◆ Passage provided:
□ □ □ □ □
Maybe my calculations are off.
Stop the handouts to these
Stop the handouts to the destructive polluting industries:
oil, gas, mining and timber!
I also nearly fell out of my chair yesterday hearing that Sean Parnell is giving MORE state land and 700,000. of stimulus money to the timber industry! This industry has already caused tremendous damage in our state, and this "handout" will only encourage out of state loggers to move to Alaska!
I want to see investment & encouragement go to the non-destructive industries. Our State must consider climate change and how our investments will impact it. Remember we are at Ground Zero for climate change. We have to course correct.
And our Forests are one of the single most COST EFFECTIVE ways to combat Global Warming. The Timber industry is trying to FALL Flat on its face yet STILL some folks are trying to hold it up with handouts??? Good grief!!
And more drilling is not an answer it will only keep us on our current destructive path.
We should promote conservation and change the ways we use energy and encourage non-destructive, non-polluting industries to move here.
******Our state MUST COURSE CORRECT TODAY ******
Why should the oil companies want hire Alaskans ?
If I were an oil company I would not hire Alaskans. Who in their right mind would hire some Alaskan who may actually may care about what happens on the North Slope, then goes home to some Alaska town and talks to their friends and neighbors about what is taking place or not taking place on the North Slope. But that is more the legislators can wrap their minds around or for the brighter ones --- want to wrap their minds around.
The oil companies have prosing local hire for the last 40 years and it has not happed yet. The Oil Companies promised native hire on the construction TAPS as condition of being allowed to construct TAPS that did not happen by the oil companies own admission. So the oil companies promised native hire when the corroded gathering system was replaced. That did not happen either. The oil were even going to train the natives they didn’t. The gathering system corroded because they hired someone to see that necessary measures to inhibit corrosion were not taken. The corrosion inhibitors were never inject into the lines to prevent the the corrosion.
The oil companies made money by allowing the corrosion to take place just as they plan to make money in continuing to allow TAPS to corrode.
Alaska oil tax credits are far too generous.
Sen. Giessel from Anchorage is just another republican oil company shill like Parnell and most republicans. Selling out is what republicanism is all about whether it is state, local or federal.
□ □ □ □ □
◆ Given information:
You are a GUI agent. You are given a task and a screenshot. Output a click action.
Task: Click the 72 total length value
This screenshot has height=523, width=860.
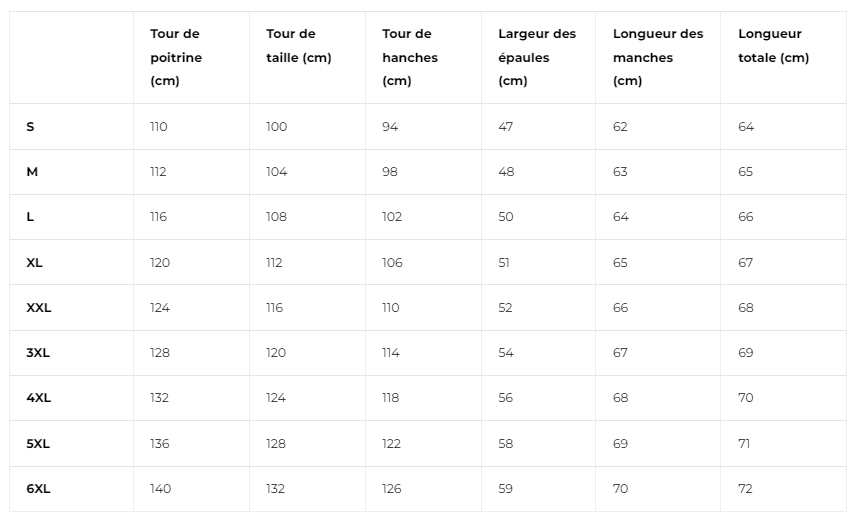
□ □ □ □ □
◆ Things to do:
**A.** In the comments above about Alaska's resource industries, which four industries are called destructive polluting industries?
**B.** Write the next part of the comments above on Alaska's resource industries and oil taxes, picking up after their final sentence.

◆ Outputs in order:
**A.** Oil, gas, mining and timber.

**B.**
The oil companies make the excuse that cannot find qualified Alaskans yet the oil companies do not provide schools to train Alaskans for those jobs. The Legislature need to place and additional tax of one percent on oil production to provide State schools to train Alaskans for oil field jobs that oil companies say that they cannot find qualified Alaskans.
The only way to get Alaska hire is to tax the oil companies more and use the taxes for State of Alaska infrastructure projects where the State can train and hire Alaskans.
Icome Tax
Why not put an income tax in place for out of state residents? It would make it more attractive to relocate to Alaska.
I am for an income tax. I
I am for an income tax and lets build Casinos and make our state a first rate tourist attraction.
I would rather see this than what Parnell is doing!
Ca$ino$
Casinos is an interesting concept. I wouldn't be opposed to that.
But, back to the subject, I can see giving $5 - $10 million in incentives to oil companies to hire locally. But $2 BILLION?!?
TWO BILLION DOLLARS?!?
This is nothing more than a giveaway from Parnell, our republican governor, to his buds in the oil industry who keep him in their pocket.
ACES is working! Leave it alone! Don't lower ANY oil taxes without proof of an increase in production or local hire!
Parnell/Tax Breaks
Can you spell "[filtered word]?" I can....
Parnell/Tax breaks
"Filtered Word" refers to one who sells their body and soul, for money.
To Filtered Word , When you
To Filtered Word , When you prostitute or sell some else’s assets it is called pimping. Parnell is a pimp. Parnell is prostituting resources.
Words
OkeyDoke...I stand corrected...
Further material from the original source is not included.